My wife has taken up running. Trish the Dish is 53, though she looks 33, and her mother died of cancer at age 53. As a tribute to her mother, the Dish decided to run a half marathon. So she’s been training — is up to nine miles — and has signed up for the Memorial Marathon.
Then came Monday, when an explosion ripped through the Boston Marathon and once again our sense of security in America. The Boston Marathon came 13 days before the Memorial Marathon, which has become an Oklahoma City institution in the wake of the 1995 Murrah Building bombing.
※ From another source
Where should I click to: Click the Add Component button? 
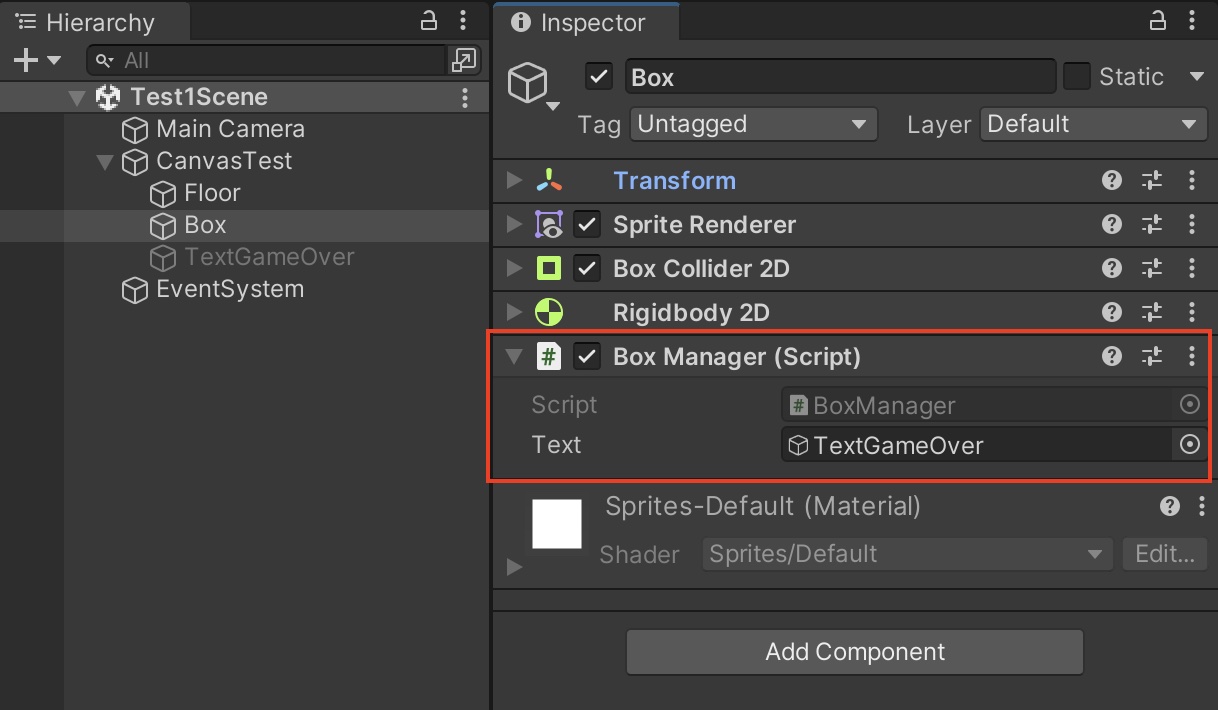coord(855,652)
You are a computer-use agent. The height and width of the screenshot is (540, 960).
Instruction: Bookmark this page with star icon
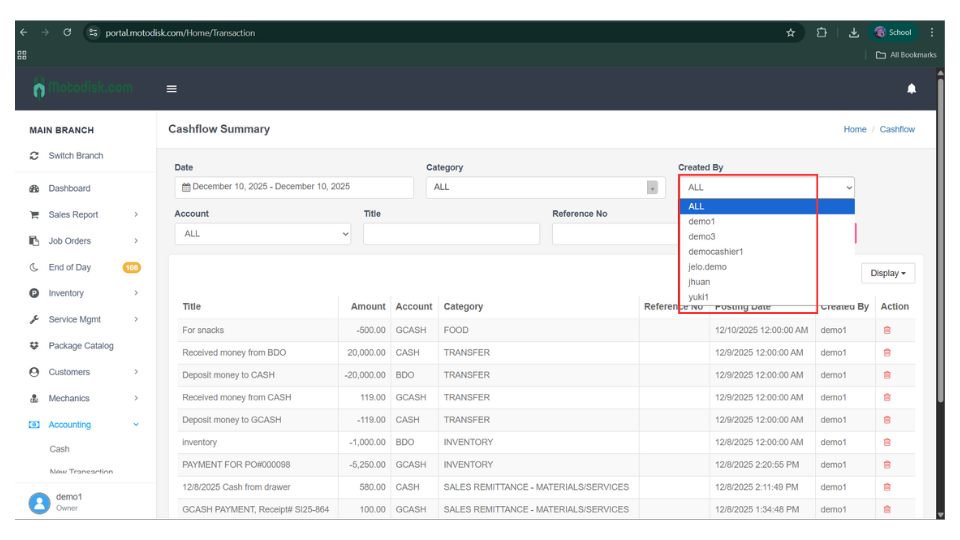(790, 32)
And it left many with questions Monday. Should the Memorial go on? Should runners participate? My sister-in-law called Monday and suggested we talk the Dish into running a half marathon on a course we set up ourselves. She promised to set up all kinds of aid stations and well-wishers and anything else needed, just to keep her sister from running downtown on April 28.
And truth is, lots of people will feel that way. The Dish said the Boston blasts at least gave her pause.
But the Memorial Marathon should go on, and I hope all the runners stick with the race, including my wife. For several reasons. Not the least of which is the full-court press.
A couple of weeks ago, I wrote about the 25-year anniversary of Kansas’ upset of OU in the 1988 NCAA title game. The theme of that game was Kansas’ frenzied first half, when the Jayhawks forged a 50-50 tie with the Sooners, refusing to wilt against OU’s full-court press. Both Larry Brown and his Jayhawks talked about how the only way to respond to a press is with aggression. You’ve got to attack the press, else it never goes away.
Same with terrorism, be it foreign, domestic or just some lulu bird. You can’t give in. You can’t let them win by changing our way of life. Can’t let them win by taking from us the things we enjoy.
Besides, the Memorial Marathon is safer now than it was two days ago. The tragedy in Boston raises the awareness all over. At the London Marathon this weekend, OKC the next weekend, whatever sporting or public events are on tap.
The Memorial is a race for remembrance. So don’t let us forget how we responded to terrorism. With resolve and determination that the bastards won’t win.